Along those lines, we have one long novel we’ll be asking you to read at the end of March. George Eliot’s Adam Bede deals with issues of religious conversion, gender, economic inequalities, and the challenge of delivering justice under conditions of extreme power differentials in Victorian England. We hope you’ll enjoy this text -- it should dovetail with conversations we’ll be having relating early modern religious conversion as well as religious conversion in India.

There’s also something to be said about the unique power of engaging a longer text that sometimes gets left out of the conversation. When we dive deeply into a work over a long period of time, I believe something unique happens with respect to how we react to the characters and their ethical dilemmas -- they become alive to us in a special way. (Of course, most Victorian readers read novels in exactly this way -- one or two chapters in a time, serialized in literary magazines over sometimes several years.) The issue of narrative empathy we'll be discussing with reference to Suzanne Keen and others should be of interest to us as we work through Eliot.

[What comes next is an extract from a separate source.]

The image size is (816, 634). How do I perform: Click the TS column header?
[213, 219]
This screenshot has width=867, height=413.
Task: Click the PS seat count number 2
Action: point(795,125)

Our final unit will take us from looking at what works of literature do, to the social role that the formation of Literature (capital “L”) plays in the modern world. We’ll be talking about the formation of literary canons -- who has historically been included (hint: white men), and who has historically been excluded (women, people of color). Sometimes these exclusions have been deliberate and conscious, but just as often canon formation was linked to more unconscious biases. The predominantly male critics of the mid-20th century thought poems should sound a certain way and be about certain topics that were of interest to themselves, so women writers who thought and wrote differently didn’t make the ‘cut.’ What happens when we dive back into the literary historical archive with a different set of criteria for inclusion? What do we do with the category of “great” literature? How do we link aesthetic values and formal qualities of literature with various social identities?

We’ll also take a week to talk about how authors themselves shape and prune their work, and what role politics can play in that process. I’ve recently been doing research on a series of 20th century writers who all decided to excise some of the most radical political poetry from their final, authorized “collected works.” Why did they do that? To what extent are we obliged to accept their decisions? What happens to our image of the modern British poet W.H. Auden or Harlem Renaissance writer Claude McKay if we reinsert their radical communist poetry back into their body of work?

Finally, we’ll close the course with a unit on social justice with respect to the teaching of literature. We have readings lined up from Paolo Freire (Pedagogy of the Oppressed), bell hooks (Teaching to Transgress), and Wendy Brown (Undoing the Demos) for that week that we’re excited about, and hope you will be too.